Directions:
Word for word, reproduce each of the entries.

Data shown:

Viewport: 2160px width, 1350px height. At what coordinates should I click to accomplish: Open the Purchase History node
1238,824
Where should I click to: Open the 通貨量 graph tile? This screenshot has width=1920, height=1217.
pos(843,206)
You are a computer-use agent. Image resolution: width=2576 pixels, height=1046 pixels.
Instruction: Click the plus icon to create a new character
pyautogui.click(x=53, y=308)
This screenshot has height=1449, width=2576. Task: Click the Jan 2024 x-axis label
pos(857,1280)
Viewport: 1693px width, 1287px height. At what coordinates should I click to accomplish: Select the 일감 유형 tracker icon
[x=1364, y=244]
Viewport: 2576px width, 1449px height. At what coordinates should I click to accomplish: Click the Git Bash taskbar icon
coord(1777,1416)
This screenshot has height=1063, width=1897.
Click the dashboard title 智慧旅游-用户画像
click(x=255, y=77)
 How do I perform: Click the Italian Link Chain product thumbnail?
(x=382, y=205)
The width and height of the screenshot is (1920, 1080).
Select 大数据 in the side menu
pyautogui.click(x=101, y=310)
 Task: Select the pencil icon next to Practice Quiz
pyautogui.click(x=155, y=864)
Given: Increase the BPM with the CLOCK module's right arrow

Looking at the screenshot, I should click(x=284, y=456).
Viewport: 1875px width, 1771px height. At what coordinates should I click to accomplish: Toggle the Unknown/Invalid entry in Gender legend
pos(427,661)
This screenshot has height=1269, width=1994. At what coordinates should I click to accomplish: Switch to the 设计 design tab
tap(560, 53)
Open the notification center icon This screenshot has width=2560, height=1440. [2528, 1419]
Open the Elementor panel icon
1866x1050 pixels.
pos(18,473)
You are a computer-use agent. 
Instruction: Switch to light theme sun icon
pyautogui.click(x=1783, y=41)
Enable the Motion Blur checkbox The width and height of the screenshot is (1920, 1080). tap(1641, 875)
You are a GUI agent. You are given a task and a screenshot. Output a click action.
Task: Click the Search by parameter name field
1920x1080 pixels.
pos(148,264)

Exercise response:
Viewport: 2160px width, 1350px height. At what coordinates should I click to accomplish: Open the Purchase History node
1238,824
Where should I click to: Open the 通貨量 graph tile? This screenshot has width=1920, height=1217.
pos(843,206)
You are a computer-use agent. Image resolution: width=2576 pixels, height=1046 pixels.
Instruction: Click the plus icon to create a new character
pyautogui.click(x=53, y=308)
This screenshot has height=1449, width=2576. Task: Click the Jan 2024 x-axis label
pos(857,1280)
Viewport: 1693px width, 1287px height. At what coordinates should I click to accomplish: Select the 일감 유형 tracker icon
[x=1364, y=244]
Viewport: 2576px width, 1449px height. At what coordinates should I click to accomplish: Click the Git Bash taskbar icon
coord(1777,1416)
This screenshot has height=1063, width=1897.
Click the dashboard title 智慧旅游-用户画像
click(x=255, y=77)
 How do I perform: Click the Italian Link Chain product thumbnail?
(x=382, y=205)
The width and height of the screenshot is (1920, 1080).
Select 大数据 in the side menu
pyautogui.click(x=101, y=310)
 Task: Select the pencil icon next to Practice Quiz
pyautogui.click(x=155, y=864)
Given: Increase the BPM with the CLOCK module's right arrow

Looking at the screenshot, I should click(x=284, y=456).
Viewport: 1875px width, 1771px height. At what coordinates should I click to accomplish: Toggle the Unknown/Invalid entry in Gender legend
pos(427,661)
This screenshot has height=1269, width=1994. At what coordinates should I click to accomplish: Switch to the 设计 design tab
tap(560, 53)
Open the notification center icon This screenshot has width=2560, height=1440. [2528, 1419]
Open the Elementor panel icon
1866x1050 pixels.
pos(18,473)
You are a computer-use agent. 
Instruction: Switch to light theme sun icon
pyautogui.click(x=1783, y=41)
Enable the Motion Blur checkbox The width and height of the screenshot is (1920, 1080). tap(1641, 875)
You are a GUI agent. You are given a task and a screenshot. Output a click action.
Task: Click the Search by parameter name field
1920x1080 pixels.
pos(148,264)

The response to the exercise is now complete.